▶ **INSTRUCTIONS FOR THE TASK**
An image-free, exact copy of the records below is required.

▶ **DATA IN THIS EXERCISE**

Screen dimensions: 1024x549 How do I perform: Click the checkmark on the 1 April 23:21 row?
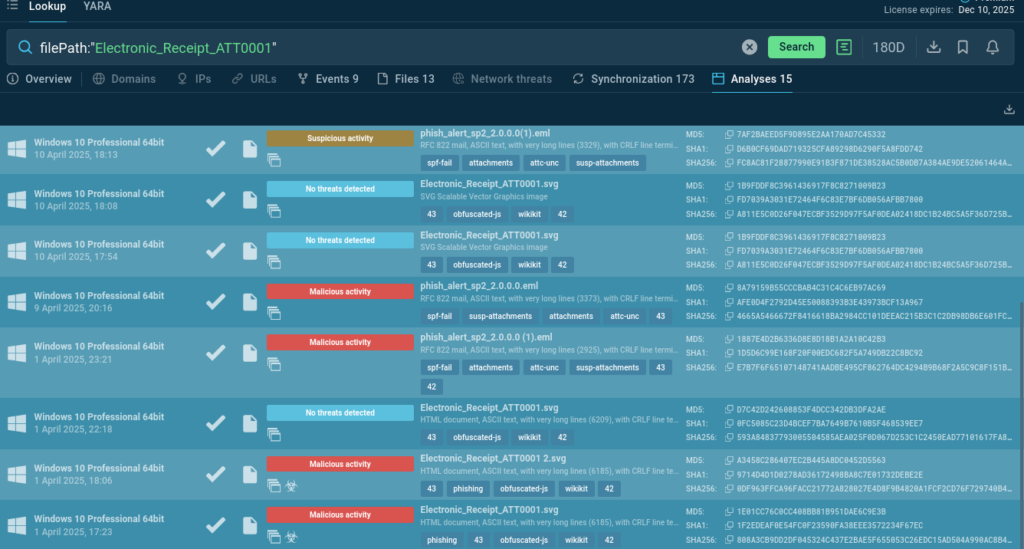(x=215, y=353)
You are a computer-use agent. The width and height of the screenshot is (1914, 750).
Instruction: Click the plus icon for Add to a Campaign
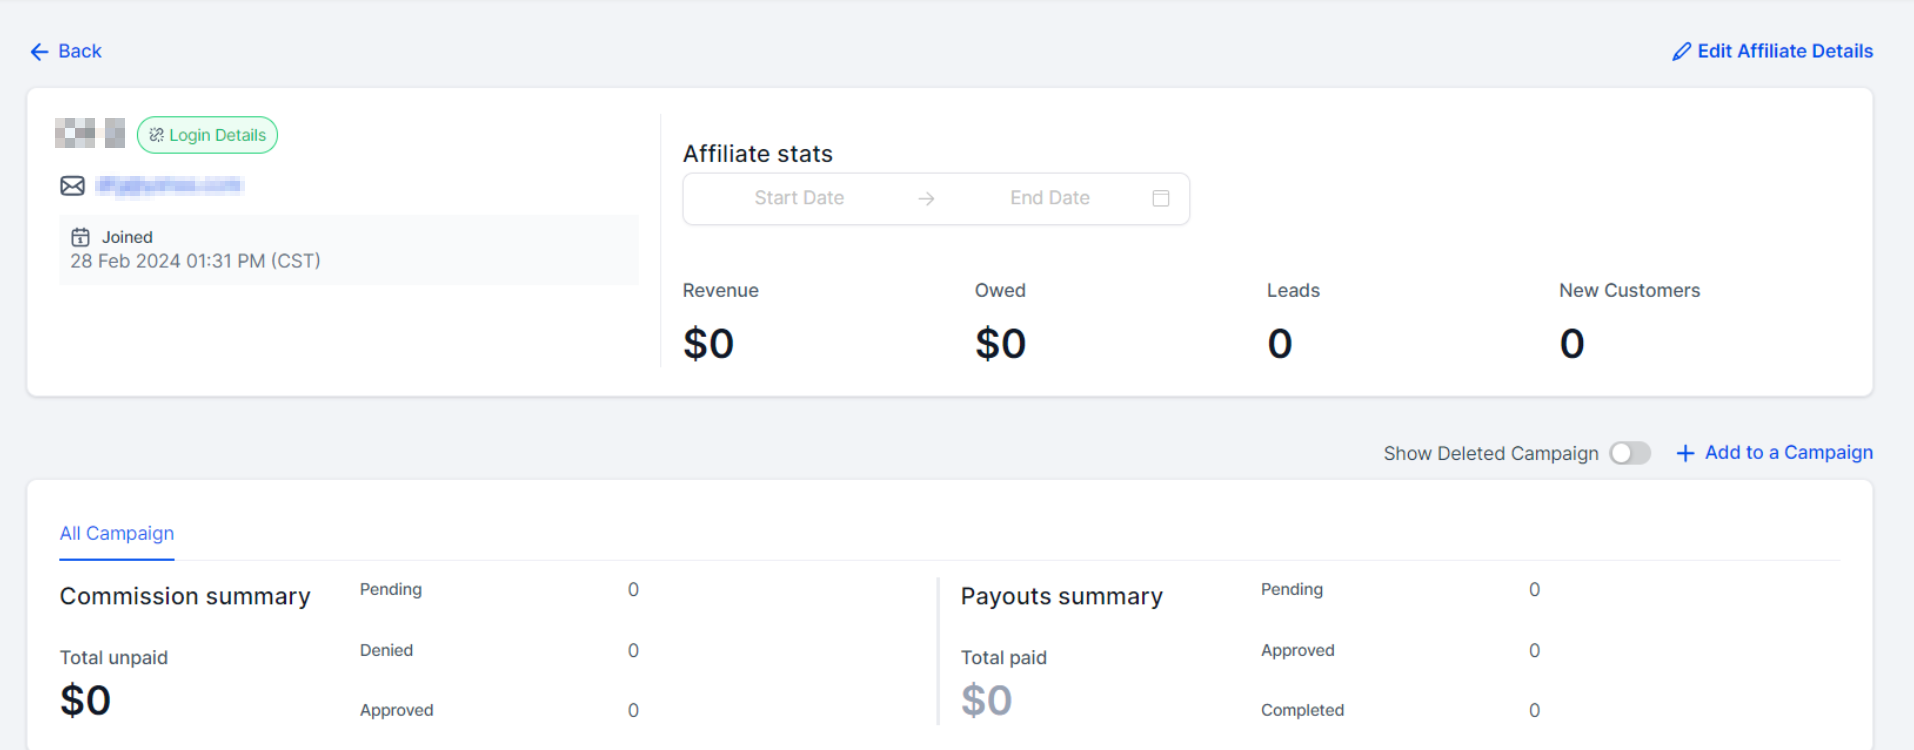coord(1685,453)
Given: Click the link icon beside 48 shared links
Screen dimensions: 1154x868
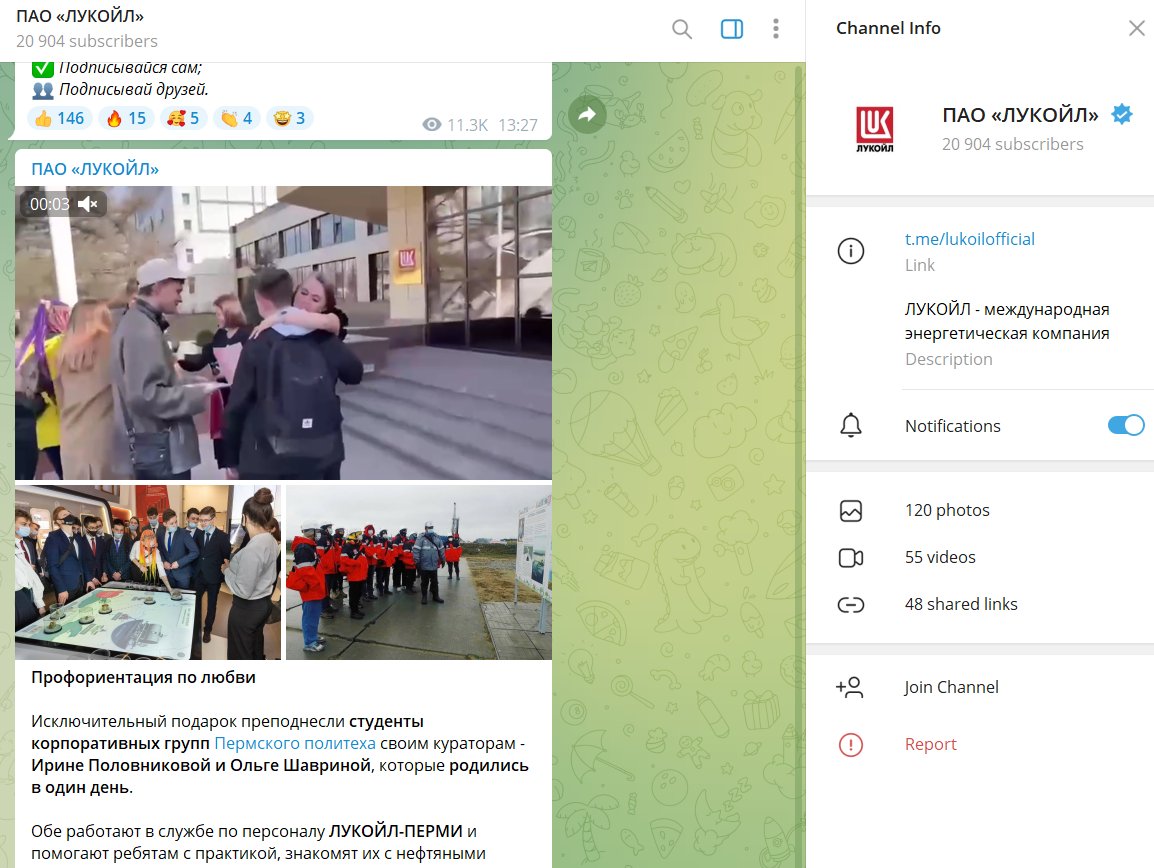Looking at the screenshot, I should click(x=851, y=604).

▶ **ANSWER SPACE**
Screen dimensions: 1024x549 How do I perform: Click the checkmark on the 1 April 23:21 row?
(x=215, y=353)
You are a computer-use agent. The width and height of the screenshot is (1914, 750).
Instruction: Click the plus icon for Add to a Campaign
coord(1685,453)
Given: Click the link icon beside 48 shared links
Screen dimensions: 1154x868
Looking at the screenshot, I should click(x=851, y=604).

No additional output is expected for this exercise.